WHAT THE EXERCISE ASKS => Please quote the material exactly, every line of it.

=====

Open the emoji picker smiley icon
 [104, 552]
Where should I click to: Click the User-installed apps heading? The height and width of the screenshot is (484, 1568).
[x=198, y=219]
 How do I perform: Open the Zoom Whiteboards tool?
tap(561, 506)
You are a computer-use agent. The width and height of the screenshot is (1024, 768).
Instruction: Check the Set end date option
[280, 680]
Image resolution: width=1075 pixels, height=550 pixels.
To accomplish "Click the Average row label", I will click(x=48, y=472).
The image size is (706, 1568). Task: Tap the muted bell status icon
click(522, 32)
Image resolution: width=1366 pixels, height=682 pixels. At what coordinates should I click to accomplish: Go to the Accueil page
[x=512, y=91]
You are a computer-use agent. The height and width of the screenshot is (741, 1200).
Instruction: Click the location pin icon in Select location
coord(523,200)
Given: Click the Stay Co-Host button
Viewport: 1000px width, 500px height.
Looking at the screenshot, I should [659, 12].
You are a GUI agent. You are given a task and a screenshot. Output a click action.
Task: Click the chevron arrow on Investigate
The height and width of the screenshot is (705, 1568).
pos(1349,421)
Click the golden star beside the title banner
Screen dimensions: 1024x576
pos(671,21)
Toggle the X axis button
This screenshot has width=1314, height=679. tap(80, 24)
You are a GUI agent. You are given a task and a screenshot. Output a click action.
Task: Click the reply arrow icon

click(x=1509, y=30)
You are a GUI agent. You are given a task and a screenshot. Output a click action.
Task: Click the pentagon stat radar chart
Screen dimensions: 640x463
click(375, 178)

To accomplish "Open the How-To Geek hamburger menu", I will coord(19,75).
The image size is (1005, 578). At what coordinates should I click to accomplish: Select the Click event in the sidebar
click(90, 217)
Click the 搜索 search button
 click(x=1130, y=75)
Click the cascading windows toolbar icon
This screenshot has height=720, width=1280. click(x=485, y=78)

=====

TASK OUTPUT =>
Open the emoji picker smiley icon
 [104, 552]
Where should I click to: Click the User-installed apps heading? The height and width of the screenshot is (484, 1568).
[x=198, y=219]
 How do I perform: Open the Zoom Whiteboards tool?
tap(561, 506)
You are a computer-use agent. The width and height of the screenshot is (1024, 768).
Instruction: Check the Set end date option
[280, 680]
Image resolution: width=1075 pixels, height=550 pixels.
To accomplish "Click the Average row label", I will click(x=48, y=472).
The image size is (706, 1568). Task: Tap the muted bell status icon
click(522, 32)
Image resolution: width=1366 pixels, height=682 pixels. At what coordinates should I click to accomplish: Go to the Accueil page
[x=512, y=91]
You are a computer-use agent. The height and width of the screenshot is (741, 1200).
Instruction: Click the location pin icon in Select location
coord(523,200)
Given: Click the Stay Co-Host button
Viewport: 1000px width, 500px height.
Looking at the screenshot, I should [659, 12].
You are a GUI agent. You are given a task and a screenshot. Output a click action.
Task: Click the chevron arrow on Investigate
The height and width of the screenshot is (705, 1568).
pos(1349,421)
Click the golden star beside the title banner
Screen dimensions: 1024x576
pos(671,21)
Toggle the X axis button
This screenshot has width=1314, height=679. tap(80, 24)
You are a GUI agent. You are given a task and a screenshot. Output a click action.
Task: Click the reply arrow icon

click(x=1509, y=30)
You are a GUI agent. You are given a task and a screenshot. Output a click action.
Task: Click the pentagon stat radar chart
Screen dimensions: 640x463
click(375, 178)

To accomplish "Open the How-To Geek hamburger menu", I will coord(19,75).
The image size is (1005, 578). At what coordinates should I click to accomplish: Select the Click event in the sidebar
click(90, 217)
Click the 搜索 search button
 click(x=1130, y=75)
Click the cascading windows toolbar icon
This screenshot has height=720, width=1280. click(x=485, y=78)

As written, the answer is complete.